====== TEXT TO READ

Disability studies pioneer Tom Skrtic wins Tolley Medal, to be presented by SU’s School of Education May 2
Disability studies pioneer Tom Skrtic wins Tolley Medal, to be presented by SU’s School of Education May 2 April 22, 2009Sandi Mulconrysandi@groupmcom.com
For four decades, William Pearson Tolley was one of the nation’s pre-eminent leaders in higher education. By the time he retired in 1969, having served as Syracuse University’s chancellor for 27 years, he had reconfigured the Syracuse campus, tripled enrollment and made lifelong learning his career legacy.
As part of that legacy, Tolley endowed the Tolley Medal in 1966 to recognize distinguished leadership in lifelong learning. Since then, the medal has been awarded just 12 times-most recently in 2004.
In recognition of the critical importance of lifelong learning in today’s world, SU’s School of Education-known for its innovative programs in both lifelong learning and disability studies-will award the medal regularly beginning with this year.
The 2009 recipient is Tom Skrtic, professor of special education at the University of Kansas and a senior research scientist in KU’s Institute for Life Span Studies. Skrtic will receive the medal May 2 during the awards dinner of the Ninth Annual Second City Conference on Disability Studies in Education, held at the Sheraton Syracuse University Hotel & Conference Center.
Skrtic also will receive the conference’s Senior Scholar Award and will give the opening plenary address, “Rights, Capabilities and Disability Needs Politics: Institutional Barriers to Social Justice in School and Society.”

============

### DIRECTION
Quote the passage of the Tolley Medal announcement between "As part of that" and "with this year.", inclusive, word for word.

====== DATASET RECORDS

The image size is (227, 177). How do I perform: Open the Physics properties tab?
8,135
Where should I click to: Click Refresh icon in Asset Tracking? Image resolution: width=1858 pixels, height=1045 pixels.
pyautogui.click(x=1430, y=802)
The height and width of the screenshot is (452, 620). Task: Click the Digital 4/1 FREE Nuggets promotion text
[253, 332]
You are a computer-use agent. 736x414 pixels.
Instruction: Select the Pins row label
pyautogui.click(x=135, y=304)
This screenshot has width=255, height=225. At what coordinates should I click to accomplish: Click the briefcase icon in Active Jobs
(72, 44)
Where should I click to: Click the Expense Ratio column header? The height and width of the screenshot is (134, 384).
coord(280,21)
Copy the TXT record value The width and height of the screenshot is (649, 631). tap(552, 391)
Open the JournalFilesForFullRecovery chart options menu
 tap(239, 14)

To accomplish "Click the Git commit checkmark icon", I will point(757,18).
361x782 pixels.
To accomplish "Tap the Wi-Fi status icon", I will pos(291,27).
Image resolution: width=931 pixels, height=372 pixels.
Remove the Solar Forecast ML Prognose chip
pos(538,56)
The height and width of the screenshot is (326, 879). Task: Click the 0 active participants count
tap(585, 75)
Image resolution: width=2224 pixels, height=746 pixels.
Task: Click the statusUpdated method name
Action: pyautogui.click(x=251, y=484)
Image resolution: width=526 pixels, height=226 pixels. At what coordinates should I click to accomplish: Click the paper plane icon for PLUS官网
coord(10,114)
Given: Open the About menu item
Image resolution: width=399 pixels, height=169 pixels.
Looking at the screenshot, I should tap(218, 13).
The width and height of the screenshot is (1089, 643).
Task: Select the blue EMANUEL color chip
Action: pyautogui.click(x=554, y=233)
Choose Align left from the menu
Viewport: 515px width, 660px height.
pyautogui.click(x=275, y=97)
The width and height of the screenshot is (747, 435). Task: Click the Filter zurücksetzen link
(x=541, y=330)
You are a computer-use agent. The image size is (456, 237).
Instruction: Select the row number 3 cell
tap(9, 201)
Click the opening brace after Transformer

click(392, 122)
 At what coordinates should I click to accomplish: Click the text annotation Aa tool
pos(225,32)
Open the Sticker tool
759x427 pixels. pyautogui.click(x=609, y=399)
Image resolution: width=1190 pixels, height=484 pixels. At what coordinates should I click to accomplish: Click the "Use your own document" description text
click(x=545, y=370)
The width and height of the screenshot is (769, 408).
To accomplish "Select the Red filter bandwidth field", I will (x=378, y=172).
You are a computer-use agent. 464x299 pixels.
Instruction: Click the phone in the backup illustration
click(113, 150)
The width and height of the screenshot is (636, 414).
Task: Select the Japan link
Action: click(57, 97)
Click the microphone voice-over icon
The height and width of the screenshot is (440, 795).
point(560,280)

============

### ANSWER BELOW
As part of that legacy, Tolley endowed the Tolley Medal in 1966 to recognize distinguished leadership in lifelong learning. Since then, the medal has been awarded just 12 times-most recently in 2004.
In recognition of the critical importance of lifelong learning in today’s world, SU’s School of Education-known for its innovative programs in both lifelong learning and disability studies-will award the medal regularly beginning with this year.